Segments: the atoms of geometry

What is a segment?

Two connected vertices.

A segment is the atom of geometry. Every line is a sequence of segments. Every polygon boundary is a cycle of segments. Every track step between consecutive GPS fixes is a segment with a duration. It’s the simplest spatial primitive that encodes connection rather than just position.

Simple Features — a dominant spatial data model — hides segments inside sealed coordinate sequences. A polygon is a ring of coordinates. A line is a list of coordinates. The connections between consecutive vertices are implicit. To discover them you extract coordinates, pair consecutive points, and rebuild the structure.
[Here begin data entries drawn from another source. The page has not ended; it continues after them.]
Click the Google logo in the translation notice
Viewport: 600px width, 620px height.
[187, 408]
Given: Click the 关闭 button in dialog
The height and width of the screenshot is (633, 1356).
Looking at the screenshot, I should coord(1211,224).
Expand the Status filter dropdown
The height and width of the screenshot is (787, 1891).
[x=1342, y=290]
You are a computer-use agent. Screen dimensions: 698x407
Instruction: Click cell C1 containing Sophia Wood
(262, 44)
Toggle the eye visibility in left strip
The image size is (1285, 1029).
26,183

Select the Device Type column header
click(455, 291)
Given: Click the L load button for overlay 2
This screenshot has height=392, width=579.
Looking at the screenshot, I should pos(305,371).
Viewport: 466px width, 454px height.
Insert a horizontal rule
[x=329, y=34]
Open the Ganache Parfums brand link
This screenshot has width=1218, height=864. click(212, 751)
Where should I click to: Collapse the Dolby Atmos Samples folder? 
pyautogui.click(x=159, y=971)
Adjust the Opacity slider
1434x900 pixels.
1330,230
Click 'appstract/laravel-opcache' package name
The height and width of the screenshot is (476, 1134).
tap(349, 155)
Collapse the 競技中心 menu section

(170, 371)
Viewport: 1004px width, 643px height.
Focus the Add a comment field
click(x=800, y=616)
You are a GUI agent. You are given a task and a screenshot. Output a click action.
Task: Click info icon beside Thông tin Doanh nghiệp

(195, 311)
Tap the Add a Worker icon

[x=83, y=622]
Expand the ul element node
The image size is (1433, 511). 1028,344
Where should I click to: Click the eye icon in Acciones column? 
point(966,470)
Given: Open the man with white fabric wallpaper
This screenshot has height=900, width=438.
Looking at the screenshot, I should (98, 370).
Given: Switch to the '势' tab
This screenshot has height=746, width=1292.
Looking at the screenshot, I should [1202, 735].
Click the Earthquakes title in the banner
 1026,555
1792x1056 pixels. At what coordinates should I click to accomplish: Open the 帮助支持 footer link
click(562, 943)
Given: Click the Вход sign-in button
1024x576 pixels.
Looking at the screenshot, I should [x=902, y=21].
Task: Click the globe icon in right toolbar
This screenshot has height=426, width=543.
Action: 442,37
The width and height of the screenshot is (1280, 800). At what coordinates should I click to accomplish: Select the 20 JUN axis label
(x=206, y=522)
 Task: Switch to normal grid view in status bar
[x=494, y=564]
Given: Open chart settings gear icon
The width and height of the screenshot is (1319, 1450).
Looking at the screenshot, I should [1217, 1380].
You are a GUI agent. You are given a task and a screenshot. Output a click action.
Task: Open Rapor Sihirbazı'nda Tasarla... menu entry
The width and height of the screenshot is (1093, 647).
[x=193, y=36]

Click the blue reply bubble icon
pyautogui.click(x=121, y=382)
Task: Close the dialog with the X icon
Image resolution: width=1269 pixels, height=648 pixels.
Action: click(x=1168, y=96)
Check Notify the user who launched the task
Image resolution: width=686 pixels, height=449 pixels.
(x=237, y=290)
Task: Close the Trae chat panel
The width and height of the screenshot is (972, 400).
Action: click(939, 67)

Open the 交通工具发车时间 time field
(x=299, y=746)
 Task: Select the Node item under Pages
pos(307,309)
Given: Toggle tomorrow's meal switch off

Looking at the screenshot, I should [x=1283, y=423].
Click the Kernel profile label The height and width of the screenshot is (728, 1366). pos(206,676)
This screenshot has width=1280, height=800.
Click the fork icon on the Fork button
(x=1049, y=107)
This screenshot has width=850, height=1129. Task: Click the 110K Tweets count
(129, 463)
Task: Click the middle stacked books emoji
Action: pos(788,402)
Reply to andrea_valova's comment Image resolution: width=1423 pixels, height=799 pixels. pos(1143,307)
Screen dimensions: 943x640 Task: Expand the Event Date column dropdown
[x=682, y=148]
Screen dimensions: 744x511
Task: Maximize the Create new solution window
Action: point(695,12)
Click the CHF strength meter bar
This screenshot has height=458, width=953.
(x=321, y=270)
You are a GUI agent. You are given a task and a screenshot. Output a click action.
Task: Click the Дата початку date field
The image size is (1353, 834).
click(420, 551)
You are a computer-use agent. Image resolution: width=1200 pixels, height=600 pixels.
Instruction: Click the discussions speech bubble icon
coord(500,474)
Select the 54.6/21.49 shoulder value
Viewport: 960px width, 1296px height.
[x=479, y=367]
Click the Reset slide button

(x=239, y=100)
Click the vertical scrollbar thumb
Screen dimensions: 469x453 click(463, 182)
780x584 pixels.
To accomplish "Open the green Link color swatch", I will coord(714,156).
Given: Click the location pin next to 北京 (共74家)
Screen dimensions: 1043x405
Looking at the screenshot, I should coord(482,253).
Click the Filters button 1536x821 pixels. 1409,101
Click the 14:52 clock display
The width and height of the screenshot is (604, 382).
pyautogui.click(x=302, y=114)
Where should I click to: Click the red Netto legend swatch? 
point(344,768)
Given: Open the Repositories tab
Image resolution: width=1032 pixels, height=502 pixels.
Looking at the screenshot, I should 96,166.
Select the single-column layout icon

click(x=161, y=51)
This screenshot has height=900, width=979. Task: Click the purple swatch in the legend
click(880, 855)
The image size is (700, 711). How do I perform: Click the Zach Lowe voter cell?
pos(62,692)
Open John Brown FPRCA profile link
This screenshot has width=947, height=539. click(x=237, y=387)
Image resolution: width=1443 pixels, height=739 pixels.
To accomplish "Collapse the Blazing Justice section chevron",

wkpool makes segments explicit.

The cost of sealed geometry

Consider two adjacent polygons sharing a boundary:

library(wkpool)
library(wk)

two_squares <- c(
  wkt("POLYGON ((0 0, 1 0, 1 1, 0 1, 0 0))"),
  wkt("POLYGON ((1 0, 2 0, 2 1, 1 1, 1 0))")
)

In Simple Features, these are two independent geometries. Each owns its coordinates. The shared edge from (1,0) to (1,1) is duplicated — encoded separately in both polygons with no structural record that they share a boundary. To discover the shared edge, you’d need sf::st_intersection() or equivalent, which runs the full GEOS machinery on every coordinate.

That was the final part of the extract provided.